The name “Skeleton Coast” conjures up romantic images of desolate beauty, and proudly remote Hoanib in Namibia’s Kaokoveld does not disappoint. The dry bed of the Hoanib River supports a thin green ribbon of vegetation, and the wild beaches of the Atlantic coast are within reach, with their noisy seal colonies and eerily quiet shipwreck remnants. Eight large en-suite tents (including one family unit) and the main area provide shady viewpoints, while nature drives into the surrounding area reveal a wealth of desert-adapted wildlife. Desert-adapted lion and brown hyena may also be glimpsed in this barren but far from lifeless landscape.



On Namibia’s Skeleton Coast, the brown hyena has the Afrikaans name strandwolf for its practice of combing the shoreline for dead seals and other carrion left by the sea.

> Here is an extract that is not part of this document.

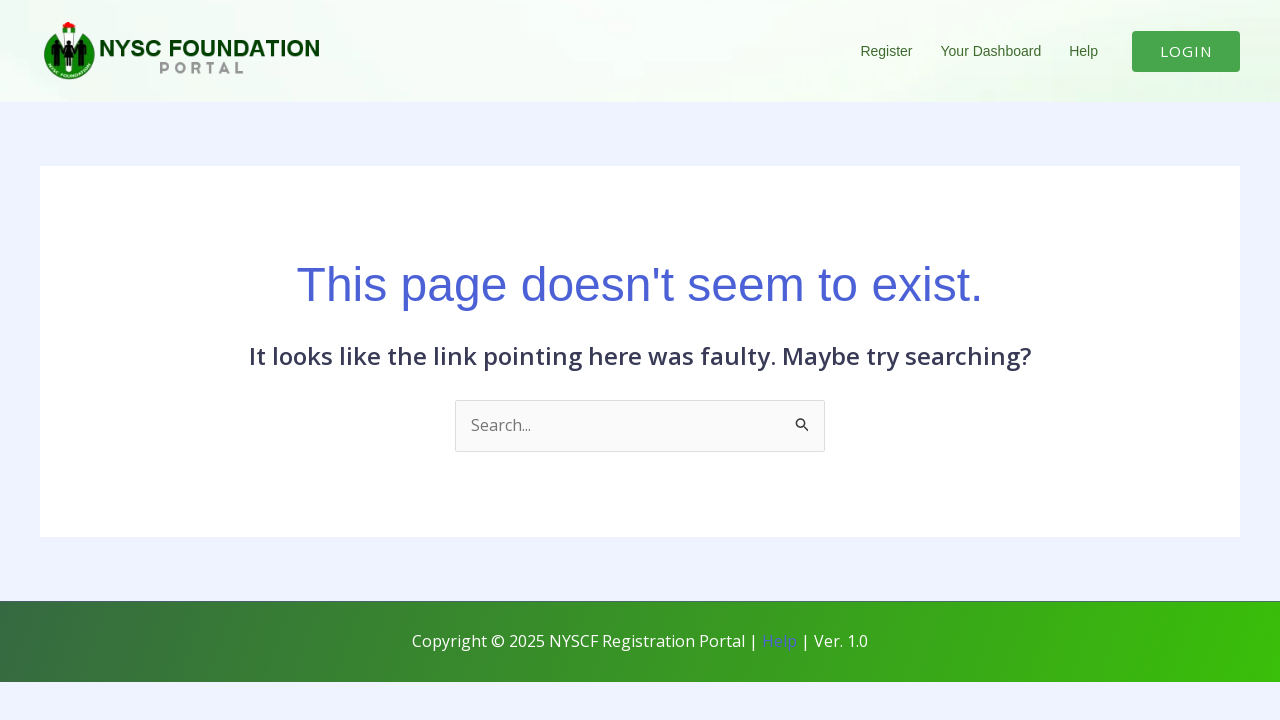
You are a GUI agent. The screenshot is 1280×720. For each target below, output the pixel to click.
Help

Brown Hyena Research at Hoanib Skeleton Coast Camp


Wilderness is thrilled to be supporting Emsie Verwey and the Skeleton Coast Brown Hyaena Project as she undertakes the first official density survey for brown hyaenas in Namibia’s Skeleton Coast National Park, in collaboration with the country’s Ministry of Environment and Tourism. Wilderness’ Sustainability Fund has sponsored the funds required to purchase camera traps, memory cards and batteries, in order for this vital conservation survey to begin in one of the world’s harshest – and most beautiful – wilderness environments.



(Emsie Verwey, hyena researcher, is based at Hoanib Skeleton Coast Camp and is often available to interact with guests. Visiting researchers are also available for questions and more information on their research when in camp.)